This was posted on DailyKos today and it felt like a small, bright light at the end of my personal tunnel. I’ve been feeling so very cynical about Christmas this year. It all just seems like BS to me. People running around spending $ they dont have for presents other people don’t need. I just want to sit at home in my pajamas and watch tv and veg, you know?
Since the election I’ve been running into a lot of depressed people. One of my friends told me he doesn’t want to do Christmas at all this year, that the forced celebration and most-wonderful-time-of-the-year stuff was more than he could stand this time.
It occurred to me then that what my friend — and most of the people I know — needs to celebrate is not a Christmas, but a Solstice.

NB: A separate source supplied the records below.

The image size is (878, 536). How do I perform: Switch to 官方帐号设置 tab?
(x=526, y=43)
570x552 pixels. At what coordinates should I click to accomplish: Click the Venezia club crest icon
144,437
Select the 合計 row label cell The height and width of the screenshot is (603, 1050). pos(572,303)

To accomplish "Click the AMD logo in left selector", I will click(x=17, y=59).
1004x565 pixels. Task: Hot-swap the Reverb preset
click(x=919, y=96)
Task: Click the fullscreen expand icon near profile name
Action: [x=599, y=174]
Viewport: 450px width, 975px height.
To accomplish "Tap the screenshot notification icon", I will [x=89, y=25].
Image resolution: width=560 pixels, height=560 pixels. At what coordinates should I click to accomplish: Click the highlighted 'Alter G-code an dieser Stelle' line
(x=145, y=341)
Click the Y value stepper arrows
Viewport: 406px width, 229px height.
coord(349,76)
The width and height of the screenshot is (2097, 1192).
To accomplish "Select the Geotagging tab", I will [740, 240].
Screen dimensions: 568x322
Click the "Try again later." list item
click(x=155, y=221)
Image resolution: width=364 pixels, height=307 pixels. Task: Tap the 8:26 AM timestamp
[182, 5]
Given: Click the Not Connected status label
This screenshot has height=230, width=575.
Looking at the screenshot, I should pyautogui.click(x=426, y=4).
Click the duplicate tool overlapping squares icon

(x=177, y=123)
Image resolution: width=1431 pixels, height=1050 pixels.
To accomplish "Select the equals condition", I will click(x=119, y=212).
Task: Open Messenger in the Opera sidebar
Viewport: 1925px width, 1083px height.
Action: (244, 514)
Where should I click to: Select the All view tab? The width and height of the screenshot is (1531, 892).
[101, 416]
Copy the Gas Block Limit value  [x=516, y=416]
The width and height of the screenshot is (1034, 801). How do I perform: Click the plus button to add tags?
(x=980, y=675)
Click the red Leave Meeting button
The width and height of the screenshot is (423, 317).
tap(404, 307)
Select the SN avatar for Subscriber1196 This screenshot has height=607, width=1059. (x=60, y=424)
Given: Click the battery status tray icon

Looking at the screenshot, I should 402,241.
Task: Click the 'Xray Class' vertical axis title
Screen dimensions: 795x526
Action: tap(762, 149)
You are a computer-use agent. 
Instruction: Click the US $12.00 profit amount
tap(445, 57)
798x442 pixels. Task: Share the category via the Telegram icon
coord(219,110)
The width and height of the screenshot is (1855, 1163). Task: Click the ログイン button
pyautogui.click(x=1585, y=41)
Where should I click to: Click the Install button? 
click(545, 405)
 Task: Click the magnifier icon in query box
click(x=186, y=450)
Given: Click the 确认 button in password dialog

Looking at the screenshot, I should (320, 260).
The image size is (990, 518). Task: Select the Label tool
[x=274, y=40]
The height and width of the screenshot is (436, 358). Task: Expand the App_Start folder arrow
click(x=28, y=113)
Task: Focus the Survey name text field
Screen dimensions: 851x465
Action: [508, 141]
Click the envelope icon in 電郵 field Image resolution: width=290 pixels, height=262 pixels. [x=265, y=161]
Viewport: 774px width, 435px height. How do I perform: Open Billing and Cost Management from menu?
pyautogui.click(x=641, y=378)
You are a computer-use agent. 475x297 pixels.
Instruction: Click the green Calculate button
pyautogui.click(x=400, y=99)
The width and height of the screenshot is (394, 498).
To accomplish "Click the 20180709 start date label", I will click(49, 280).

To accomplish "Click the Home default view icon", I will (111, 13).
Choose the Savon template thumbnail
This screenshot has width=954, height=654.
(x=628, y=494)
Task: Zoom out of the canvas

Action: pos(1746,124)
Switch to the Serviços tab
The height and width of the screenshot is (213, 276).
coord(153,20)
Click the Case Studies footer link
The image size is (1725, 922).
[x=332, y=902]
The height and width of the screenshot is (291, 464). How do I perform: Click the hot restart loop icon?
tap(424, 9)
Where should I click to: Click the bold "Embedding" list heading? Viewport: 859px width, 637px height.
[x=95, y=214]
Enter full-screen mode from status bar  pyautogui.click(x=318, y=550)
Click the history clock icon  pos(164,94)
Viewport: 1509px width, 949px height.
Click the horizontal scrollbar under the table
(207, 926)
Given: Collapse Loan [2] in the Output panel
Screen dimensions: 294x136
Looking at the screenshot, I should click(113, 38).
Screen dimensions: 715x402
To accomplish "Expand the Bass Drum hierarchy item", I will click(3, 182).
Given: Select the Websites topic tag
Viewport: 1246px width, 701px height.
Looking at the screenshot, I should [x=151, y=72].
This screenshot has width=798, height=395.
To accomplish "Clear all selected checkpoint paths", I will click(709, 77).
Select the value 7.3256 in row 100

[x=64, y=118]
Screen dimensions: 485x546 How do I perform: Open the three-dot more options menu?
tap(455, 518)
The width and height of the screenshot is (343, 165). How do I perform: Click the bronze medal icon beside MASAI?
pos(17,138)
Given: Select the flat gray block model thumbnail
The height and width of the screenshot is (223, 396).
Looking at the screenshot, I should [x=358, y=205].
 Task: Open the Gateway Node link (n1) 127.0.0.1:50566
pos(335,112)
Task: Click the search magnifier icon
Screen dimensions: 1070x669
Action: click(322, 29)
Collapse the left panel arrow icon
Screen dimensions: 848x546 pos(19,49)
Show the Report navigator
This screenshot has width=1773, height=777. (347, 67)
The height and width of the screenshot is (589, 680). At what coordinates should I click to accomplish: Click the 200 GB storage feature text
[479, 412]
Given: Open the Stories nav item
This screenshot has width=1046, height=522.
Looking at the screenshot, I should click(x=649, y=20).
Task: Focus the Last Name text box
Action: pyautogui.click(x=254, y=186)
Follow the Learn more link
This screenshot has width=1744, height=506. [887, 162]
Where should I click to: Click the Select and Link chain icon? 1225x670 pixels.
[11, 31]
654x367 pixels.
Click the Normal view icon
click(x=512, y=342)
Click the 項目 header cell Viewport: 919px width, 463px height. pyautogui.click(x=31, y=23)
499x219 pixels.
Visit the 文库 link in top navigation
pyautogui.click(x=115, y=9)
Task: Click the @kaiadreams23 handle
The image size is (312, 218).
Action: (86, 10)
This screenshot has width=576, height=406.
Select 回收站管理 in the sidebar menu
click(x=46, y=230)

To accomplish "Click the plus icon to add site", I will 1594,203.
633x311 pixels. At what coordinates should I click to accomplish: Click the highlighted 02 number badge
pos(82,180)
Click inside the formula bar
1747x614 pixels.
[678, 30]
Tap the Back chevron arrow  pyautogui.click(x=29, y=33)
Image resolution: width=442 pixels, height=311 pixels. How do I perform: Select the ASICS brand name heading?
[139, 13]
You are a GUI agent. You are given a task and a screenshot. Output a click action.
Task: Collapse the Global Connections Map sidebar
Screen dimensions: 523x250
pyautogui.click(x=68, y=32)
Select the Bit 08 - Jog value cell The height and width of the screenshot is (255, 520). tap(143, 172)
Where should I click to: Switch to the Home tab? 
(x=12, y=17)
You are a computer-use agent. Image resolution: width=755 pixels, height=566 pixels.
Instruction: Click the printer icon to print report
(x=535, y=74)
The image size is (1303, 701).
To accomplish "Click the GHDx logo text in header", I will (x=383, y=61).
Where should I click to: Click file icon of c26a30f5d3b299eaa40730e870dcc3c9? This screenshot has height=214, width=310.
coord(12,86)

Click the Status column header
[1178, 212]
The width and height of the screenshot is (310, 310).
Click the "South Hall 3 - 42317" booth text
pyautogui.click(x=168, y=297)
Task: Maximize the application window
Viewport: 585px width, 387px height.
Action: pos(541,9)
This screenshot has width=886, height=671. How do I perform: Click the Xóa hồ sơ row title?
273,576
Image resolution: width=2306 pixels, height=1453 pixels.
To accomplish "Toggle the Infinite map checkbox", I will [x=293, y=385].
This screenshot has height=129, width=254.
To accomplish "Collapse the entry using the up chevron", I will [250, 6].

Let me explain. In order to really get Winter Solstice, you have to look at the World through pre-Copernican eyes. All through the Fall, the path of the Sun keeps dropping toward the horizon and the days get shorter and colder. Nothing other than the lore of your elders explains why this process should stop. Why shouldn’t the Sun just keep going south until it’s completely gone? Why should it ever come back?
But it does come back.
To the untrained eye there is nothing special about the height of the Sun above the horizon on Solstice, nothing that says “Just this far, no farther.” But somehow, on Solstice, the Sun turns around. No matter how many times our ancestors saw this, or how accurately they were able to predict it, it never stopped being a miracle to them.
So what kind of holiday is Winter Solstice? It isn’t about being bouncy and joyful, it’s about waiting out the longest night and having faith that things do not go on getting worse forever. It’s a time when you remind yourself of other dark times, and how you did manage to survive them somehow. It’s about resolving to try again, even though your efforts seem ineffectual — because there are invisible tides in the World, and someday the tide will be in your favor again, no matter how impossible that may seem right now.
History has hinge moments, when things turn. They are usually invisible to the people who live through them, until much later. Winter Solstice is one of the hinge moments we can see, and it reminds us of the hinge moments we can’t see.